Ma cosa succede se, da un incontro che profuma di sentimento e di amore, la donna rifiuta e nega la possibilità di lasciarsi andare all’amore?

La qualità della prosa e del contenuto ci porta a confrontarci con alti livelli di sentimento, di attenzioni, tatto e  analisi dell’amore.

Un romanzo romantico dove i protagonisti sembrano spaesati ma a tratti determinati, uniti dalle caratteristiche distintive della giovane età e guidati dalla voglia di scoperta, frenati  dalle paure che tratteggiano ogni incontro ma impassibili di fronte al magnetico bisogno di incontrarsi di nuovo.

Sabahttin Ali ci parla d’amore con parole delicate, raffinate e armoniose, verità che sembrano non poter essere taciute dai protagonisti che tentennano di fronte ad un sentimento che appare subito dirompente.

Maria  Pruder, la madonna con il cappotto di pelliccia, può apparire anche insopportabile, petulante, eccessivamente insicura ma basterà toccare le ultime pagine per assaporare la commozione e la bellezza nella scoperta delle conseguenze che il vero amore può avere sull’indole più profonda della persona.

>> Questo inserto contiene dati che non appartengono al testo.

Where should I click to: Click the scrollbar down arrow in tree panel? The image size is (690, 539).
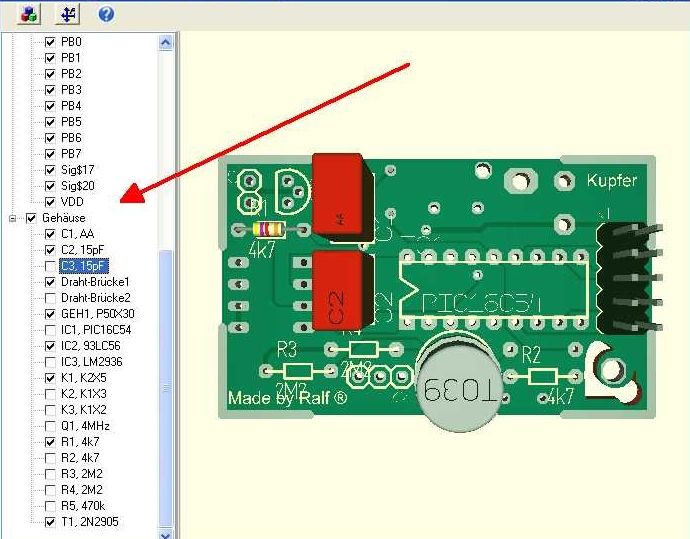coord(166,532)
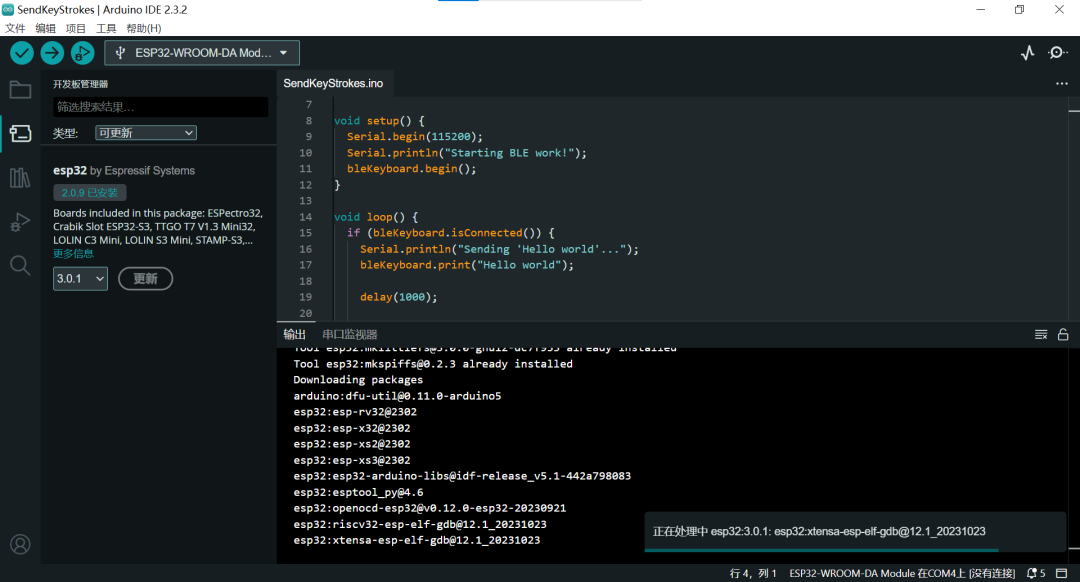Clear the output with the clear icon
The height and width of the screenshot is (582, 1080).
click(1040, 335)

Il romanzo è, in poche parole, un’unione equilibrata di incontri e confronti tra i protagonisti; tolto l’incontro e l’epilogo, la parte centrale è densa di dialoghi, parole e sentimenti; una storia adatta a tutti ma consigliata a chi ha desiderio e voglia di confrontarsi con fiumi di dialoghi, confessioni e smentite.

Due persone che sono consapevoli di essere se stesse solamente con l’altro, capaci di aprirsi e confessarsi ma timorose di lasciarsi andare.

Il lettore attende fiducioso, consapevole che, da qualche parte, il meccanismo dell’amore ha irrimediabilmente causato un cambio di rotta.

L’autore ci presenta una storia senza tempo né barriere, un successo arrivato tardi immeritatamente, una confessione, quasi personale, dove Sabahttin Ali ha voluto forse parlare anche di se stesso.

Un romanzo da gustare, scoprire e apprezzare, così come il suo sfortunato autore.


Sabahattin Ali


Autore di romanzi, raccolte di racconti, poesie e articoli a sfondo politico, è stato uno dei massimi esponenti della letteratura turca del Novecento. Comunista convinto, nei primi anni della Repubblica di Turchia fu incarcerato più volte. Morì a 41 anni, ucciso al confine con la Bulgaria mentre cercava di attraversarlo per fuggire in Europa. Quando si sparse la notizia, un quotidiano nazionale pubblicò una foto degli effetti personali di Ali: la sua ventiquattrore, i suoi occhiali e il binocolo, una fotografia di sua moglie e una copia di Eugenio Onegin. Questi oggetti non furono mai restituiti alla famiglia.